Priya Patel
TLDR:
Key Points:
- Focusing on meeting HHS’ essential and enhanced cybersecurity performance goals is crucial for healthcare sector entities.
- The fiscal 2025 budget proposal by the Biden administration allocates $1.3 billion towards health sector cybersecurity.
Why HHS’ Cybersecurity Goals Aren’t Necessarily Voluntary
An article published by Marianne Kolbasuk McGee discusses the importance of healthcare organizations in meeting the “voluntary” essential and enhanced cybersecurity performance goals set by the Department of Health and Human Services (HHS). Kate Pierce from Fortified Heath Security emphasizes the significance of achieving these goals before they become regulatory mandates. The fiscal 2025 budget proposal by the Biden administration, allocating $1.3 billion towards health sector cybersecurity, is seen as a boost for cash-strapped healthcare entities to begin implementing the recommended standards. The essential cybersecurity performance goals include multiple aspects such as mitigating known vulnerabilities, using email security, multifactor authentication, encryption, and more. Meeting these goals is essential to protect the healthcare sector from cyber threats and potential regulatory consequences.

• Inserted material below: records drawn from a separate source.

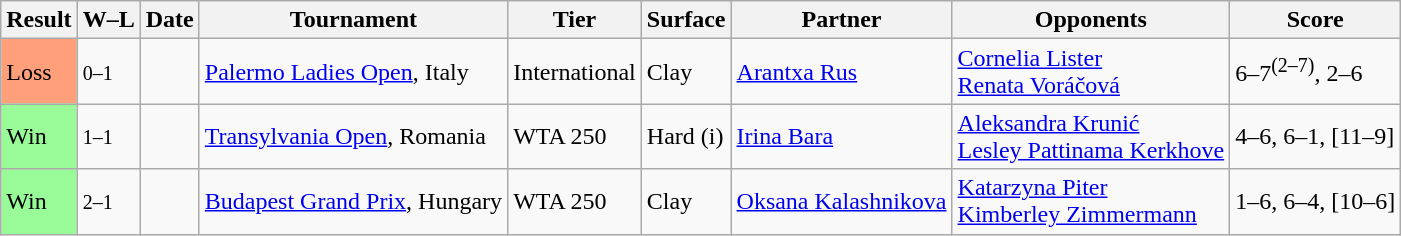
Tier (575, 20)
Score (1316, 20)
Arantxa Rus (842, 72)
Budapest Grand Prix, Hungary (353, 202)
1–6, 6–4, [10–6] (1316, 202)
Oksana Kalashnikova (842, 202)
Cornelia Lister Renata Voráčová (1091, 72)
2–1 (108, 202)
Aleksandra Krunić Lesley Pattinama Kerkhove (1091, 136)
1–1 (108, 136)
Surface (686, 20)
Result (39, 20)
0–1 (108, 72)
Loss (39, 72)
Date (170, 20)
Katarzyna Piter Kimberley Zimmermann (1091, 202)
Tournament (353, 20)
Partner (842, 20)
6–7(2–7), 2–6 (1316, 72)
Transylvania Open, Romania (353, 136)
4–6, 6–1, [11–9] (1316, 136)
W–L (108, 20)
Opponents (1091, 20)
Irina Bara (842, 136)
Hard (i) (686, 136)
International (575, 72)
Palermo Ladies Open, Italy (353, 72)
Capture the cell that displays the provided text and extract its (x, y) central coordinate. 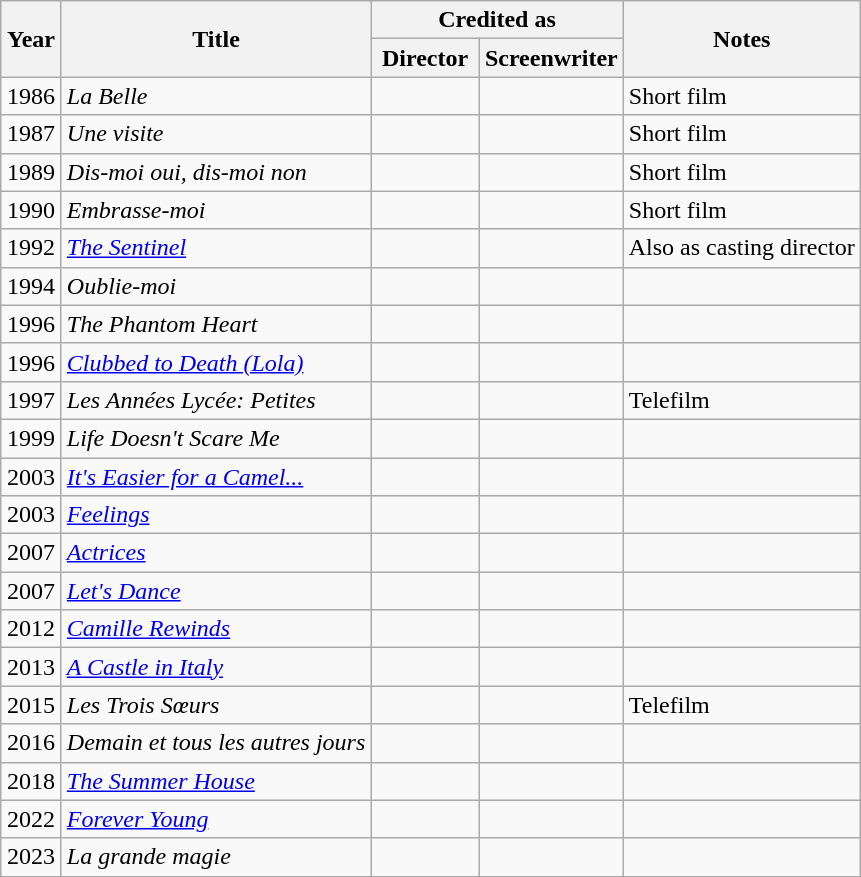
Oublie-moi (216, 286)
Credited as (497, 20)
2015 (32, 705)
Dis-moi oui, dis-moi non (216, 172)
Notes (742, 39)
1994 (32, 286)
2022 (32, 819)
Embrasse-moi (216, 210)
Une visite (216, 134)
A Castle in Italy (216, 667)
1990 (32, 210)
Clubbed to Death (Lola) (216, 362)
Actrices (216, 553)
The Summer House (216, 781)
1987 (32, 134)
Feelings (216, 515)
2018 (32, 781)
Also as casting director (742, 248)
Director (426, 58)
Life Doesn't Scare Me (216, 438)
Screenwriter (551, 58)
The Phantom Heart (216, 324)
2016 (32, 743)
Title (216, 39)
1992 (32, 248)
Camille Rewinds (216, 629)
1999 (32, 438)
2012 (32, 629)
Demain et tous les autres jours (216, 743)
1986 (32, 96)
La Belle (216, 96)
Let's Dance (216, 591)
Les Années Lycée: Petites (216, 400)
Forever Young (216, 819)
1989 (32, 172)
The Sentinel (216, 248)
It's Easier for a Camel... (216, 477)
2013 (32, 667)
La grande magie (216, 857)
2023 (32, 857)
Les Trois Sœurs (216, 705)
Year (32, 39)
1997 (32, 400)
Identify which cell holds the provided text, then report its (x, y) central coordinate. 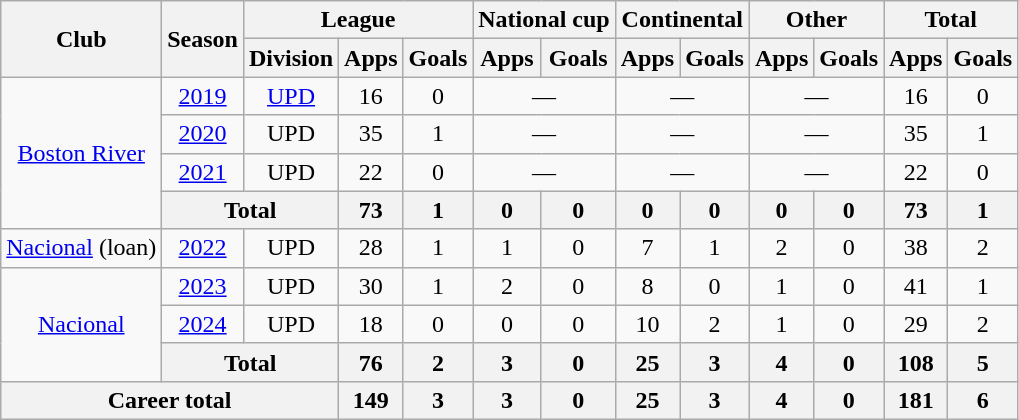
Continental (682, 20)
2024 (203, 324)
5 (983, 362)
30 (371, 286)
Other (816, 20)
2021 (203, 172)
2019 (203, 96)
Career total (170, 400)
29 (916, 324)
28 (371, 248)
41 (916, 286)
2023 (203, 286)
2020 (203, 134)
10 (647, 324)
National cup (544, 20)
2022 (203, 248)
8 (647, 286)
League (358, 20)
38 (916, 248)
6 (983, 400)
76 (371, 362)
Boston River (82, 153)
Division (290, 58)
Season (203, 39)
149 (371, 400)
Nacional (loan) (82, 248)
18 (371, 324)
7 (647, 248)
108 (916, 362)
Nacional (82, 324)
Club (82, 39)
181 (916, 400)
Search for the cell housing the specified text and yield its (X, Y) center coordinate. 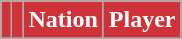
Nation (63, 20)
Player (142, 20)
Detect which cell encompasses the target text, then output its [x, y] center coordinate. 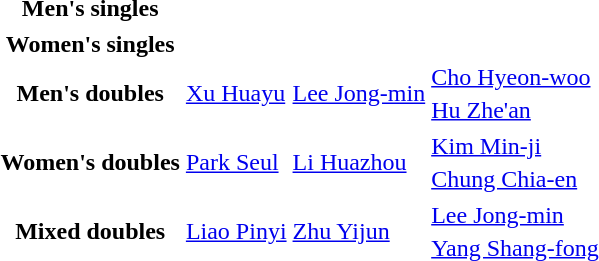
Lee Jong-min [359, 94]
Li Huazhou [359, 162]
Xu Huayu [236, 94]
Park Seul [236, 162]
Return the (X, Y) coordinate for the center point of the cell that contains the specified text.  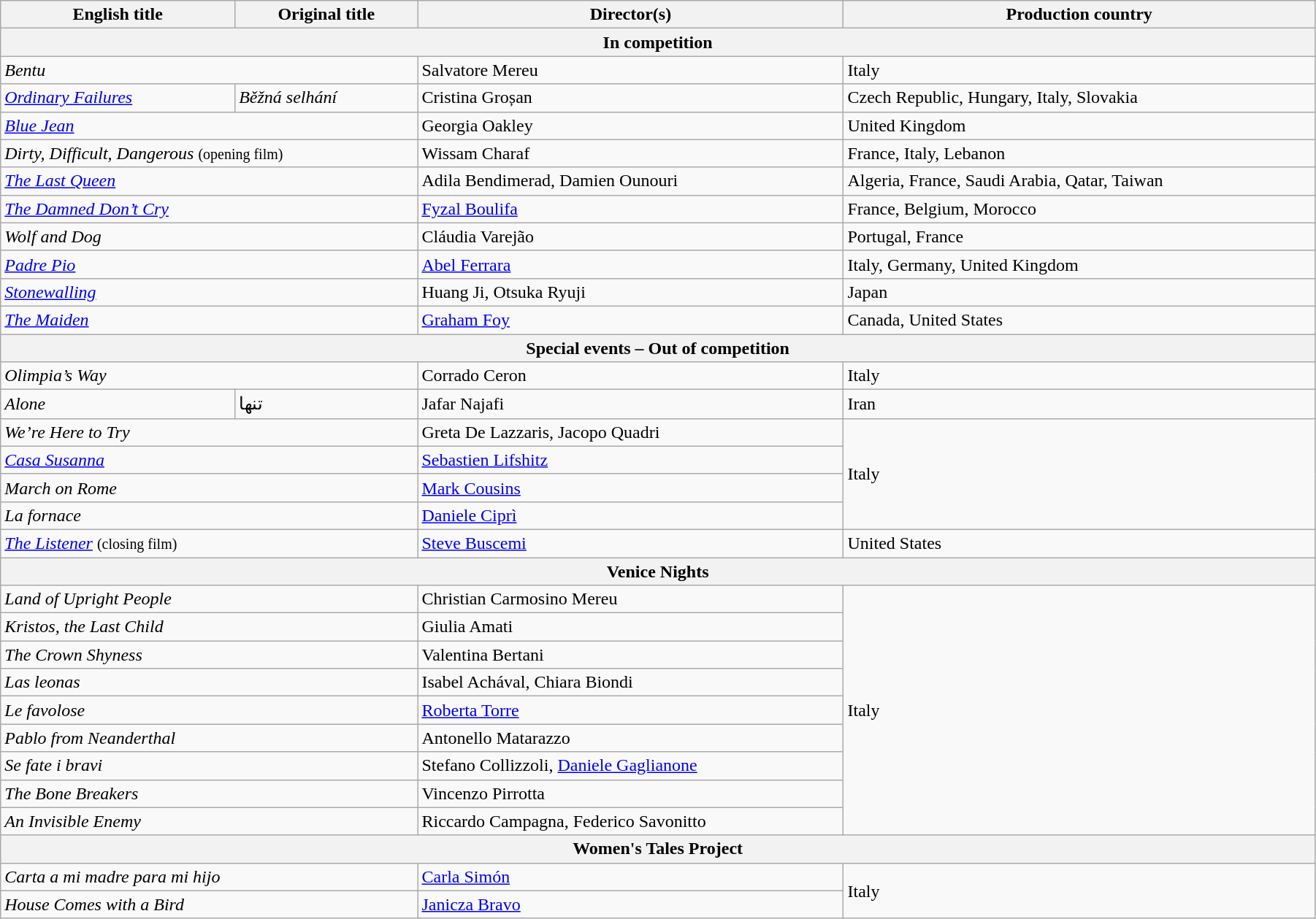
Janicza Bravo (631, 905)
March on Rome (209, 488)
Iran (1079, 405)
Alone (118, 405)
Roberta Torre (631, 711)
Women's Tales Project (658, 849)
Fyzal Boulifa (631, 209)
Czech Republic, Hungary, Italy, Slovakia (1079, 98)
We’re Here to Try (209, 432)
Antonello Matarazzo (631, 738)
Casa Susanna (209, 460)
The Bone Breakers (209, 794)
Mark Cousins (631, 488)
Padre Pio (209, 264)
Japan (1079, 292)
Pablo from Neanderthal (209, 738)
Production country (1079, 15)
Stefano Collizzoli, Daniele Gaglianone (631, 766)
Giulia Amati (631, 627)
Valentina Bertani (631, 655)
Portugal, France (1079, 237)
The Crown Shyness (209, 655)
Venice Nights (658, 572)
United Kingdom (1079, 126)
The Maiden (209, 320)
Kristos, the Last Child (209, 627)
Jafar Najafi (631, 405)
Abel Ferrara (631, 264)
English title (118, 15)
Italy, Germany, United Kingdom (1079, 264)
The Last Queen (209, 181)
Cristina Groșan (631, 98)
The Damned Don’t Cry (209, 209)
Graham Foy (631, 320)
Wolf and Dog (209, 237)
France, Italy, Lebanon (1079, 153)
Greta De Lazzaris, Jacopo Quadri (631, 432)
La fornace (209, 516)
United States (1079, 543)
Stonewalling (209, 292)
Adila Bendimerad, Damien Ounouri (631, 181)
Director(s) (631, 15)
Bentu (209, 70)
Christian Carmosino Mereu (631, 600)
Běžná selhání (326, 98)
Isabel Achával, Chiara Biondi (631, 683)
The Listener (closing film) (209, 543)
Ordinary Failures (118, 98)
Algeria, France, Saudi Arabia, Qatar, Taiwan (1079, 181)
Le favolose (209, 711)
Canada, United States (1079, 320)
Riccardo Campagna, Federico Savonitto (631, 822)
Sebastien Lifshitz (631, 460)
Original title (326, 15)
Wissam Charaf (631, 153)
Georgia Oakley (631, 126)
Corrado Ceron (631, 376)
Blue Jean (209, 126)
Carla Simón (631, 877)
Carta a mi madre para mi hijo (209, 877)
Special events – Out of competition (658, 348)
Land of Upright People (209, 600)
An Invisible Enemy (209, 822)
Olimpia’s Way (209, 376)
France, Belgium, Morocco (1079, 209)
Huang Ji, Otsuka Ryuji (631, 292)
Daniele Ciprì (631, 516)
Vincenzo Pirrotta (631, 794)
Cláudia Varejão (631, 237)
In competition (658, 42)
Dirty, Difficult, Dangerous (opening film) (209, 153)
Se fate i bravi (209, 766)
Las leonas (209, 683)
Salvatore Mereu (631, 70)
House Comes with a Bird (209, 905)
Steve Buscemi (631, 543)
تنها (326, 405)
Return (X, Y) of the center of cell containing provided text 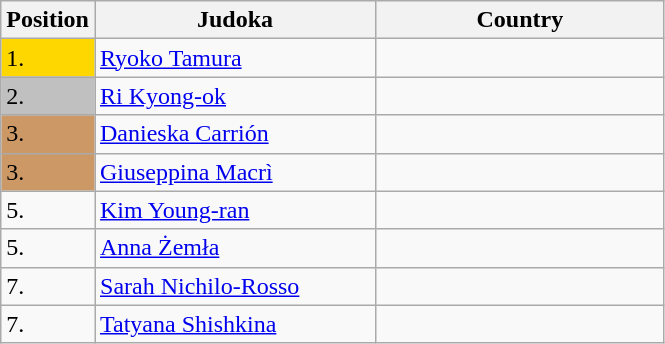
1. (48, 58)
Anna Żemła (234, 248)
Giuseppina Macrì (234, 172)
Danieska Carrión (234, 134)
Ri Kyong-ok (234, 96)
Ryoko Tamura (234, 58)
2. (48, 96)
Judoka (234, 20)
Position (48, 20)
Sarah Nichilo-Rosso (234, 286)
Tatyana Shishkina (234, 324)
Kim Young-ran (234, 210)
Country (520, 20)
Locate the cell with the specified text and output its (X, Y) center coordinate. 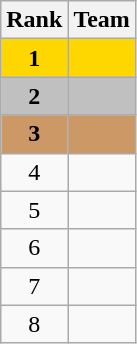
5 (34, 210)
8 (34, 324)
7 (34, 286)
4 (34, 172)
2 (34, 96)
1 (34, 58)
Rank (34, 20)
Team (102, 20)
3 (34, 134)
6 (34, 248)
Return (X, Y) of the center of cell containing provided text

Pierce suggests that entities should focus on achieving the minimum standards set by HHS to ensure cybersecurity readiness and resilience. Additionally, HHS is expected to transition these voluntary standards into regulatory requirements in the coming years, making it essential for healthcare organizations to start working on meeting the set goals. By working collectively to meet these standards, the healthcare sector can reduce its attractiveness as a target for cybercriminals and enhance its overall cybersecurity posture.